患病以后,先生奉行封筆、封鏡、封講三封原則,但終日無所事事,“極感無聊,為活而活,實在毫無意義且極不習慣”。對于這種“學人而不治學”,“每日以散步、吃藥、打針為主,不敢讀書、筆耕”的生活,“心猶未甘”,決定從2012年2月開始“從整理舊稿入手,恢復寫作、讀書、思考”生活。繼續修改傳稿,何如璋傳“資料不豐富,但行文甚好”;王韜傳“資料豐富,然行文過于細碎繁瑣”,“為之增刪修潤”。同時開始撰寫結項報告。8月,結項報告修改完成,清史項目“終于接近收尾,此中甘苦,非局外人可知”,除項目組成員外,更對傳記組學術聯絡人馬忠文在寫稿、組稿、審稿、統稿中“竭誠相助,全力扶持”感謝不盡。11月24日召開項目組會議,“終以公正、公平、公開圓滿結束,向各位致謝,宣布項目組到此結束”。

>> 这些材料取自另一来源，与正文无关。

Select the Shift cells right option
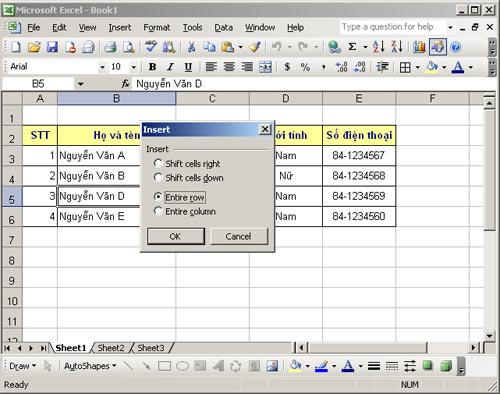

項目結束后,除繼續撰稿慈禧傳外,先生還接受通紀組委托評審楊國強老師主持的通紀第七卷。對此評審工作,先生起始就向通紀組提出其工作原則:“只能糾正明顯筆誤及提出某處修改意見,不能改正正文。一是作者以思辨統貫全卷,且文風獨特,別人改動,既牽一發動全身,將傷及全卷思想體系及文風。自己已年老體衰,交稿時間緊迫,力所不逮,只能提出意見供作者自改”。2012年12月3日開始評閱,到翌年2月26日完成,“歷時三月之艱辛,總算完成,渾身一輕”。其間,有充分的贊賞,也有恰如其分的建議:“敘法國侵越,中法交涉,頗條例清晰,說理有度”;“覲見禮儀之爭,縱論英使馬嘎爾尼至咸同年間中外糾結,堪稱通達,派外使節以郭嵩燾為議論重點亦屬得當,若能將清廷由此與西方溝通,由夷務而為洋務之觀念轉變稍為申說,則更深刻”;“新疆及臺灣建省”“說理透徹,過程清楚,為它書所不見,堪稱獨識。然對劉銘傳在臺之經營稍加申述,更能知建省系實有基礎”;“述清流之輿論興起有獨到識見,但若進而指出清流中張佩綸、陳寶琛等不僅熟諳洋務,且與李鴻章私相交接。所謂分化,僅屬政見不同,敢于直聲而已,并非反洋務自強之需耳”;等等。最終提交了長達29頁的“審讀隨記”和4000字左右的評審鑒定書,“自詡如吾之認真者恐不多哉也”。評審得到了清史編委會的一致好評。
清史項目進行過程中,先生曾發愿得此機會認真讀書,“近年雜事太多,靜不下心來讀書。惟有產出,長此以往,良可嗟嘆。擬利用寫清史人物傳之際,認真讀書,俾得長進”。更計劃項目結束后,“靜心讀書,先從史部入手,每讀一史作札記,若天假以壽,再讀子書,不求專,惟求通達,冀提高識見,以明事理”。可見先生對學術無止境的追求與本其一生的“通達”愿景,惜乎老天未能給予他更長的時日與更多的機會。
2005年3月12日,先生剛剛應許擔任清史項目主持人,卻不斷接到師友噩耗,當日在日記哀悼“故舊漸見遠行,豈不痛哉!新年噩耗不斷,極為掃興”,更有期許與愿望,“希望老天假吾十年,完成清史傳記再走,當可了卻心愿,無憾矣”。可謂一語成讖,為清史勞心勞力、費盡心血,因而極大損傷身體的先生,真的在十年后的2015年4月18日“走”了!十年后閱讀先生日記中相關新修清史的記載,思量他對新修清史的貢獻,再次感念他對學術的純粹追求、過早離去未能完成《慈禧大傳》與《陳旭麓先生傳》等學術計劃的遺憾,能不痛哉!